__What is being asked__
Below are the records; copy exactly the stretch from the line containing "This screenshot has width=1456, height=819. At" through the line containing "Click the Create", both ends included, and nothing else.

__Exercise material__
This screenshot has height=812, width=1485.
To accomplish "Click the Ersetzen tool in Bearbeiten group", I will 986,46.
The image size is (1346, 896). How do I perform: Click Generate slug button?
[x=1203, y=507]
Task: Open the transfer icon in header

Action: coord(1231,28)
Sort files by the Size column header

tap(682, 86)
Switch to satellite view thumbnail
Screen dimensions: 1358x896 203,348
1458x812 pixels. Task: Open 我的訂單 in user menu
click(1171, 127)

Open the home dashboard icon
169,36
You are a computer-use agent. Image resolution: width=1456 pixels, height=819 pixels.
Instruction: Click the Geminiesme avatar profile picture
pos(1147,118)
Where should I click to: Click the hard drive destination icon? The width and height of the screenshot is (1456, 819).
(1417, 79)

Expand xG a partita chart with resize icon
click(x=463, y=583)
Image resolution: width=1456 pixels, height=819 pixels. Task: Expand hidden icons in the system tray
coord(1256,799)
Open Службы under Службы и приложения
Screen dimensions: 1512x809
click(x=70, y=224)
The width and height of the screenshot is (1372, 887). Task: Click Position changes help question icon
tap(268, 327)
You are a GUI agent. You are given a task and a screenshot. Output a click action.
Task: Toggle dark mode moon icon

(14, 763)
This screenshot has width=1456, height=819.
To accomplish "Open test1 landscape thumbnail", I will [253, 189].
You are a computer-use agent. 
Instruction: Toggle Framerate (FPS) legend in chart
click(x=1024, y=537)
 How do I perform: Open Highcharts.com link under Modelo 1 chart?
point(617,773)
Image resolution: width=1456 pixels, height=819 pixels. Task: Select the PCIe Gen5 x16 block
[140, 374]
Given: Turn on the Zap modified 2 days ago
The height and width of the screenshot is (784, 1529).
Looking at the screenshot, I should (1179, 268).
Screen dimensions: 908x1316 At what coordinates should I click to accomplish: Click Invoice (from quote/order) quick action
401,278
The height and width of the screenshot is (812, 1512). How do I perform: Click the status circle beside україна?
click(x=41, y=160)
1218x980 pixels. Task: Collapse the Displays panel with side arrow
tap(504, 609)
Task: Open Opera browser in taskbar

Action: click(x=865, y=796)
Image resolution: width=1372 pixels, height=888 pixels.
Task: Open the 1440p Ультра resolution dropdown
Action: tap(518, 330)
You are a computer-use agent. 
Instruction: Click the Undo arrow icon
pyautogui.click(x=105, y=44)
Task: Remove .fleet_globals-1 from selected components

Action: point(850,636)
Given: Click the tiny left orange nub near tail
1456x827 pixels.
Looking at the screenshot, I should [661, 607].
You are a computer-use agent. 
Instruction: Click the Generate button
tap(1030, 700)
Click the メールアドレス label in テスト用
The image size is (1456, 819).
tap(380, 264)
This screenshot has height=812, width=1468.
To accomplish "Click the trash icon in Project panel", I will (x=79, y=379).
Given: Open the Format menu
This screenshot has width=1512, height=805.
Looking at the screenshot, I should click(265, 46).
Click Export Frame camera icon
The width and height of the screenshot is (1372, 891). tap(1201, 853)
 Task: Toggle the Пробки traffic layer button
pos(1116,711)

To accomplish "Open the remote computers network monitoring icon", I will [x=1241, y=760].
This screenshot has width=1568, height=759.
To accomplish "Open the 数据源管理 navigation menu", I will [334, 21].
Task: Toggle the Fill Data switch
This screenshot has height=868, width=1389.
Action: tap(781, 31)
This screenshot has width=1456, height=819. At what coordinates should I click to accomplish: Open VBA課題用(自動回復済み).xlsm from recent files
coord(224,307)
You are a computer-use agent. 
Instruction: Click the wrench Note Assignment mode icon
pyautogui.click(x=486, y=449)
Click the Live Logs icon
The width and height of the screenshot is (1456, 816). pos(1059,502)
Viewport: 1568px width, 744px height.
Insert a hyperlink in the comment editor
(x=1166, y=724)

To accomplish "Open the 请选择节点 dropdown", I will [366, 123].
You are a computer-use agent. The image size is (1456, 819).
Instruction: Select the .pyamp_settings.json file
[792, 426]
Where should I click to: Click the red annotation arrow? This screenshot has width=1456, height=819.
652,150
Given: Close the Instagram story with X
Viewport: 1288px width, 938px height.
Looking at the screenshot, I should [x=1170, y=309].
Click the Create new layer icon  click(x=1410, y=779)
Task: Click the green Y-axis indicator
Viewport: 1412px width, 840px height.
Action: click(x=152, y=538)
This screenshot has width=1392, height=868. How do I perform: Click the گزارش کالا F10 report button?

__The answer__
This screenshot has width=1456, height=819. At what coordinates should I click to accomplish: Open VBA課題用(自動回復済み).xlsm from recent files
coord(224,307)
You are a computer-use agent. 
Instruction: Click the wrench Note Assignment mode icon
pyautogui.click(x=486, y=449)
Click the Live Logs icon
The width and height of the screenshot is (1456, 816). pos(1059,502)
Viewport: 1568px width, 744px height.
Insert a hyperlink in the comment editor
(x=1166, y=724)

To accomplish "Open the 请选择节点 dropdown", I will [366, 123].
You are a computer-use agent. The image size is (1456, 819).
Instruction: Select the .pyamp_settings.json file
[792, 426]
Where should I click to: Click the red annotation arrow? This screenshot has width=1456, height=819.
652,150
Given: Close the Instagram story with X
Viewport: 1288px width, 938px height.
Looking at the screenshot, I should [x=1170, y=309].
Click the Create new layer icon  click(x=1410, y=779)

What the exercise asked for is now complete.